LIPUTAN.CO.ID, Jakarta – Wakil Ketua Umum Partai Gelombang Rakyat (Gelora) Indonesia, Fahri Hamzah mengkritisi kinerja DPR RI Periode 2019-2024 saat ini, baik partai politik (Parpol) yang pro-pemerintah maupun partai yang mengaku sebagai oposisi.
Fahri menilai, DPR sekarang memble dalam memberikan kritik terhadap Presiden Joko Widodo (Jokowi) dan pemerintah.
“Masa saya yang harus begitu, kritik ke Pak Jokowi. Mendingan saya kritik DPR dan DPD RI, eh kenapa kamu enggak kuat, katanya oposisi, kenapa memble?” ujar Fahri, Minggu (5/3/2023).
Menurut Fahri, DPR RI saat ini berbeda dengan periode saat dirinya menjadi Anggota Parlemen, apalagi ketika dirinya menjadi Wakil Ketua DPR.
Fahri lantas menceritakan, saat dirinya menjadi Wakil Ketua DPR Periode 2014-2019, ia memiliki amanat dan kewajiban untuk kritis terhadap pemerintah.
Oleh karena itu, ia menjalankan tugasnya sebagai Wakil Rakyat dengan mengawasi dan mengkritik pemerintah agar semakin sesuai dengan harapan rakyat.
“Karena itu kerjaan saya dan kerjaan itu juga disertai dengan diberikannya imunitas kepada saya. Jadi kalau dulu, orang bilang, wah ini Fahri berani banget kritik KPK, kritik Pak Jokowi. Bukan berani, harus!. Dan saya oleh Negara dikasih kekebalan supaya omongan saya enggak dipidana (saat jadi Anggota DPR RI, red),” ungkapnya.
Karena itu, Wakil Ketua Umum partai nomor 7 berwarna biru ini berharap DPR RI sekarang bisa semakin kritis kepada Presiden dan Pemerintah.
“Jangan sampai justru rakyat yang menjadi oposisi pemerintah, sementara DPR RI tidak bekerja menyampaikan aspirasi rakyat,” katanya.
Apalagi, lanjut Fahri, sebagai Anggota Dewan itu sendiri juga sudah dipercayakan rakyat untuk menyalurkan aspirasinya, mendapatkan gaji, serta kekebalan hukum dalam hal mengkritik pemerintah.
“Kalau di negara demokrasi yang matang itu, rakyat itu setelah nyoblos, kerja.
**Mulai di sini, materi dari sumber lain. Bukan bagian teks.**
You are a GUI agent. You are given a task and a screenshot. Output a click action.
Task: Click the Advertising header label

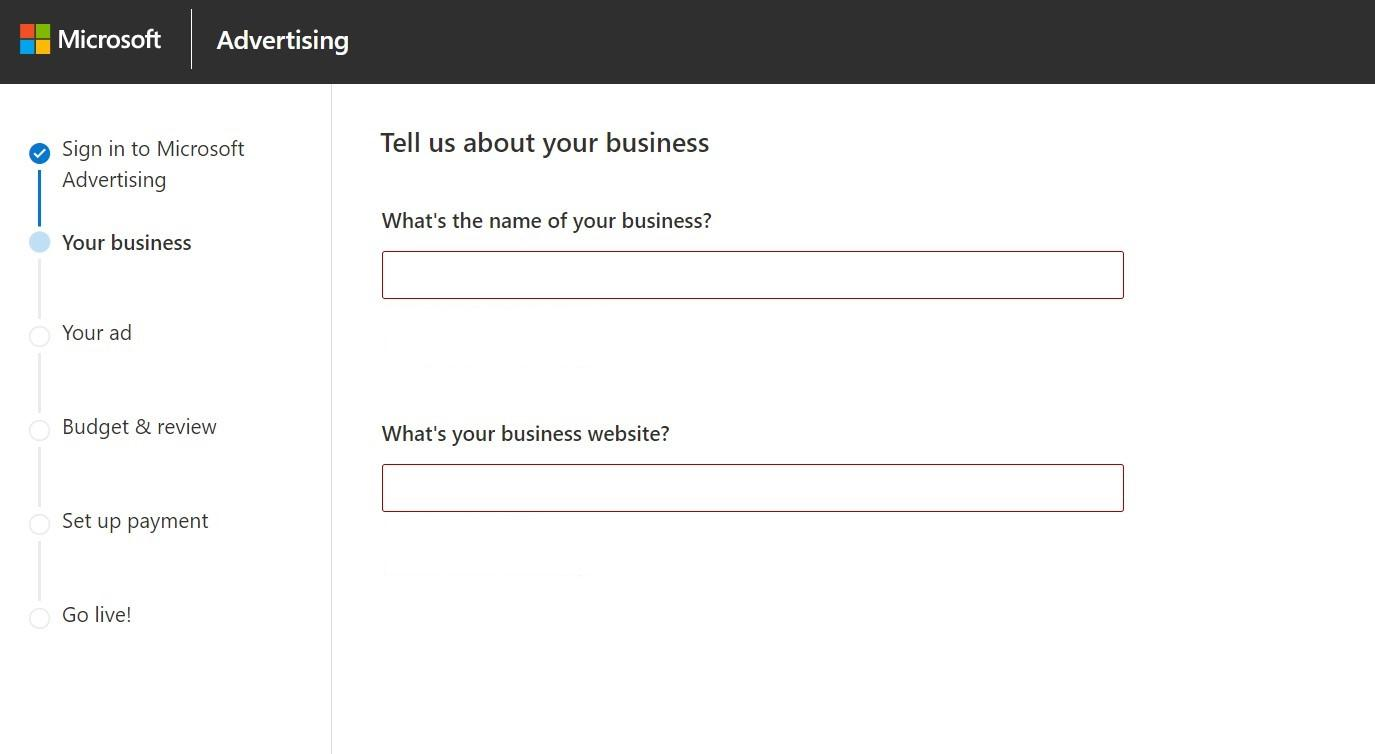282,40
Yang berantem diambil alih Parlemen. Nah kita ini engga, kita disuruh berantem, parlemennya tidur. Malah parlemennya cari nafkah lain,” kata Fahri.
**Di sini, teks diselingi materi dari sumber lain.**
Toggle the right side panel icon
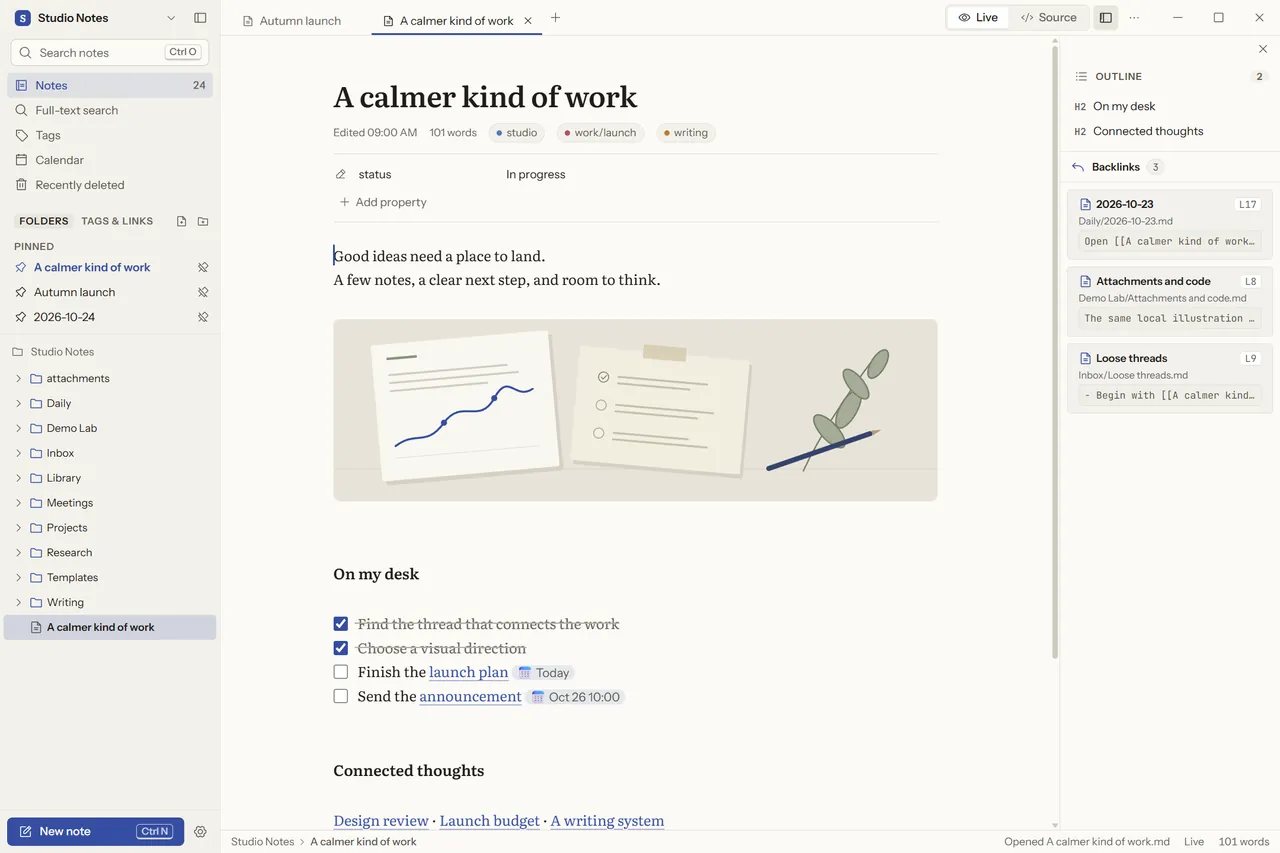 1105,18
Jadi, masih menurut Fahri Hamzah, Anggota Dewan yang memiliki pendapat berbeda dengan fraksinya, seharusnya tidak boleh dihukum.
Fahri berpandangan, hubungan antara anggota dan fraksi adalah hubungan etik, sehingga Anggota DPR RI baru bisa dihukum oleh fraksinya ketika melanggar hukum atau etika jabatan.
“Dewan yang telah dikadernya dan telah memahami ide-ide dan ideologi dalam pemikiran bernegara. Tapi dia enggak punya mekanisme hukuman,” ujarnya seraya menambahkan, bahwa seorang anggota Parpol yang terpilih menjadi pejabat negara atau Anggota Dewan, maka loyalitasnya harus berubah kepada Negara, bukan lagi Parpolnya.
“Saat seorang kader partai menjadi pejabat publik, berarti mereka sudah pindah ke dalam ruang negara, diatur oleh hukum publik, dan mendapat gaji dari rakyat. Berbeda dengan anggota partai yang tidak menjadi pejabat publik. Ranah anggota partai yang bukan pejabat publik adalah di internal partainya,” pungkas politikus asal Nusa Tenggara Barat (NTB) itu.